One summer, several years ago, I wrapped up an evening of art openings in my boyfriend’s neighbor’s loft, listening to beautiful Spanish poems recited. Everyone at this gathering was an artist of some sort, and conversation flowed around South American travel adventures, and paintings, and poets. I listened to their conversation begin to pool and cycle. I got irritated and thought: I want to go home. This is getting boring. They were drinking a lot of cheap Cabernet, and I was not.
This was early in the history of my alcohol absention. For years, I gave up chocolate for Lent, but alcohol eventually became the greater pleasure, and thus I added it to my list of forbidden indulgences.
I think the first year I gave up alcohol was also the year I went on a first date and seriously disappointed the man by ordering a Sprite at Gillhouly’s. It’s Lent, I explained. I don’t drink during Lent. First dates are much harder without a drink.
Sobriety isn’t the greatest virtue. I’ve known plenty of cold, nasty sober people. I even find some virtue in drunkenness. Sharing the experience of losing sobriety, and the progressive scrambling and blurring of the world, can be sacramental.
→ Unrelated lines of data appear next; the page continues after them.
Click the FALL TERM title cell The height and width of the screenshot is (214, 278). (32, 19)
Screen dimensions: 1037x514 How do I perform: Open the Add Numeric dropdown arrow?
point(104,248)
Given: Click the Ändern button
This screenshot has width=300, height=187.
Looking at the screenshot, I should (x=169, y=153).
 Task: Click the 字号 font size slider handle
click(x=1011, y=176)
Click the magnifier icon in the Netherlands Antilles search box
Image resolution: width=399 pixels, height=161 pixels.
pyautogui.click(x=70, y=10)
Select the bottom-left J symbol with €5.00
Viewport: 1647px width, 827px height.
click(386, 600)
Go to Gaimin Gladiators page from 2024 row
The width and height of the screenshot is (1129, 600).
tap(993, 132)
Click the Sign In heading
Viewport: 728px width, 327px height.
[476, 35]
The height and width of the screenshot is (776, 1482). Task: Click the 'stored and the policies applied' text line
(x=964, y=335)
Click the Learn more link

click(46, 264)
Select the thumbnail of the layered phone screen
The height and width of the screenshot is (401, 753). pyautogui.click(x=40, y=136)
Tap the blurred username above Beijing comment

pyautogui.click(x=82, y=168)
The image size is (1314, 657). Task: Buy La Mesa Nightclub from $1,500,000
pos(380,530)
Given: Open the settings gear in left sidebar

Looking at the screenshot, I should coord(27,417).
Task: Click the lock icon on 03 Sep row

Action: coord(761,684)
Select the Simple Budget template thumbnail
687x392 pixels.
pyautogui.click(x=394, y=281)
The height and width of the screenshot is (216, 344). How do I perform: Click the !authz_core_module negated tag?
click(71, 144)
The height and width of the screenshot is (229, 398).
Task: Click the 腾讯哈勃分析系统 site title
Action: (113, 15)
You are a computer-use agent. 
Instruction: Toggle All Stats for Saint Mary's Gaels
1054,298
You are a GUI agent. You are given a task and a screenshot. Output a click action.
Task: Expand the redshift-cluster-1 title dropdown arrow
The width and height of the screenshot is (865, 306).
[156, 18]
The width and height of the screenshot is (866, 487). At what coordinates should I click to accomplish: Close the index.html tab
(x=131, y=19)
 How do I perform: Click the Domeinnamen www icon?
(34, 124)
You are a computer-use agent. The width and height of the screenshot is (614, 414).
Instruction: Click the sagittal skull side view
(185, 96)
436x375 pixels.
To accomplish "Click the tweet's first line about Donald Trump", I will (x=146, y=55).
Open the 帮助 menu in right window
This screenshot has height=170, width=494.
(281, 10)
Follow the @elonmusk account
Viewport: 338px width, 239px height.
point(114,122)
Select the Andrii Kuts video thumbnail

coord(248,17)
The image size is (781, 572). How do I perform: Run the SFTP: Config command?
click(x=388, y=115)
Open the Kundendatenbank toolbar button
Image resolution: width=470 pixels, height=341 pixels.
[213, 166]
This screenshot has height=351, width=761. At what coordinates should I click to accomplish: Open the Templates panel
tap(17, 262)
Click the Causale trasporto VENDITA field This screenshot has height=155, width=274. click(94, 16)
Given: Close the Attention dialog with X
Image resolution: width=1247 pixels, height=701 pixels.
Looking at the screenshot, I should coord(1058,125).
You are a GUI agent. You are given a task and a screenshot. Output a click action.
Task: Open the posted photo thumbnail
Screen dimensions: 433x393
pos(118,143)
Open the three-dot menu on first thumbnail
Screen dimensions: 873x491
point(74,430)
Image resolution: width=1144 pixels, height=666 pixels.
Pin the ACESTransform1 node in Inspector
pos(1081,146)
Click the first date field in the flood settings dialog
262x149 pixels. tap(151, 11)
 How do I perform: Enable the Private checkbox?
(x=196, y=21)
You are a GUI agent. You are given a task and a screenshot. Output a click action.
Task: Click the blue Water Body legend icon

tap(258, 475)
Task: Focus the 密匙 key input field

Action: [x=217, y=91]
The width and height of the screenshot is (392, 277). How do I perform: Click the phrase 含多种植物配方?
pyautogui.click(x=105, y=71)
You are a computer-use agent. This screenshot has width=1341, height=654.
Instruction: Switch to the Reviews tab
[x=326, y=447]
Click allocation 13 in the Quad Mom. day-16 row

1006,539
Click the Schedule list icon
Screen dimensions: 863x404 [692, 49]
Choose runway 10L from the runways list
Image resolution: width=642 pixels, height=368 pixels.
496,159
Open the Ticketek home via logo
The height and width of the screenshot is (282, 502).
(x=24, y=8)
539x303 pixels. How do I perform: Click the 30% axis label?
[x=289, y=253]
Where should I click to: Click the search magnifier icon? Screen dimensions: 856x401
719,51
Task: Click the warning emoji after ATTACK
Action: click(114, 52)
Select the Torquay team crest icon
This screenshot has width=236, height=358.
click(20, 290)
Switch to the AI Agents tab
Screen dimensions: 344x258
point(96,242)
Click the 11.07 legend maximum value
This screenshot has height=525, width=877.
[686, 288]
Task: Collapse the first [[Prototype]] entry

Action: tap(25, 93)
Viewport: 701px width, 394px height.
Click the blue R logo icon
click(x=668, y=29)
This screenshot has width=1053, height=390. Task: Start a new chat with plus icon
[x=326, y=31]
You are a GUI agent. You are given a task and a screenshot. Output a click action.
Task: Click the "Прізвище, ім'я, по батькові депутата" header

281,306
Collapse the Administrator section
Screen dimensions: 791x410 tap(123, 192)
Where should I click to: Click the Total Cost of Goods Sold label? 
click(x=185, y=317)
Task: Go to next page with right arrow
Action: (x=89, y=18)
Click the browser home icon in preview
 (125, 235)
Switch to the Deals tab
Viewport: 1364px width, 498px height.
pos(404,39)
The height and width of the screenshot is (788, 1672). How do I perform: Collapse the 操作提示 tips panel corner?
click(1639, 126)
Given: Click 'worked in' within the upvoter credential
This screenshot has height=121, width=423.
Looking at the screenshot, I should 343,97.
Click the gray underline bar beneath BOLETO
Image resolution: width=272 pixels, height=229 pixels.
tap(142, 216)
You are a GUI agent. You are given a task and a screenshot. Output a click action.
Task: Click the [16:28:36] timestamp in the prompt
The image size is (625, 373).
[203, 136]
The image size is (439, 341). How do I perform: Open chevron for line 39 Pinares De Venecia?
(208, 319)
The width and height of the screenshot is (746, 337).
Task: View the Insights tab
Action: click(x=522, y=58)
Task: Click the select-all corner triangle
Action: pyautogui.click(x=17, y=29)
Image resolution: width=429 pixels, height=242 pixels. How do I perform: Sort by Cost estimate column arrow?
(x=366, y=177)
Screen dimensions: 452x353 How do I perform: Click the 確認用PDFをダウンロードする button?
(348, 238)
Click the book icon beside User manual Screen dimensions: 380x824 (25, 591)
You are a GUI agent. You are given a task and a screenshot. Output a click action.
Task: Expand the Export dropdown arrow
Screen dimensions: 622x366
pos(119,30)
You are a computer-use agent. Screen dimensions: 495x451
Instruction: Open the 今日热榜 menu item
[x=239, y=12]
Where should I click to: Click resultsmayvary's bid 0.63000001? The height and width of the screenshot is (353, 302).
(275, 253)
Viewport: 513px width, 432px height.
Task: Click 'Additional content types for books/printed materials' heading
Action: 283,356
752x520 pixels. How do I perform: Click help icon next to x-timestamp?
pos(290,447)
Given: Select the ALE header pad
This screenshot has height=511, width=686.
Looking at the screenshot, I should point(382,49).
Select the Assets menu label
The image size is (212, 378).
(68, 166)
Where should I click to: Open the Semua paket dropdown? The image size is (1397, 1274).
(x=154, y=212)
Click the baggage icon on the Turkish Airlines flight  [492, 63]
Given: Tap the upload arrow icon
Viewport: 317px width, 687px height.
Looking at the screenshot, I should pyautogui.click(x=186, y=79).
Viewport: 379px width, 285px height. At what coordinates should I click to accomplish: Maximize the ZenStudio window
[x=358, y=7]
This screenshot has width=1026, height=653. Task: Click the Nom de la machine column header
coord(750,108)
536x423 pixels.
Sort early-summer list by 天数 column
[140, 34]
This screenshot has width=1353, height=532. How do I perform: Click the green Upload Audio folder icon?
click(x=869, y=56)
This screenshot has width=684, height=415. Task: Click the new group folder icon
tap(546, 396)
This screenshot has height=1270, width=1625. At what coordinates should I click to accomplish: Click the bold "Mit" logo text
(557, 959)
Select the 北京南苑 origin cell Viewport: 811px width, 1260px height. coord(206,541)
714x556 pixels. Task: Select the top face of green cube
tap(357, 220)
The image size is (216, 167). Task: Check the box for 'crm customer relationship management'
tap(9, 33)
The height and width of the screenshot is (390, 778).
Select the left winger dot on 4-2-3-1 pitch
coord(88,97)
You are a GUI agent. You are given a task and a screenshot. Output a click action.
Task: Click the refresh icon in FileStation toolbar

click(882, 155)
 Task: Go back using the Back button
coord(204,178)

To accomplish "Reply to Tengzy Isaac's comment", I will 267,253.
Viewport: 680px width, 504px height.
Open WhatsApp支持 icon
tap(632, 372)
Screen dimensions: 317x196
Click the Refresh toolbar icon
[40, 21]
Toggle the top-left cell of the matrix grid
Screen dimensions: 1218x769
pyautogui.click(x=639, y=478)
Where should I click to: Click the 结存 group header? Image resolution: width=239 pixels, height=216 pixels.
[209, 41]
There are safer ways to get out of your head (meditation, exercise), but drinking is awfully fun.
I think there is a time and a place for drinking and even for drunkenness. I love wine and whiskey, and I love the casual, romantically self-destructive community of bars. I’ve been lucky enough to maintain a relationship with alcohol that I enjoy. I think it’s as safe and healthy as most of my relationships.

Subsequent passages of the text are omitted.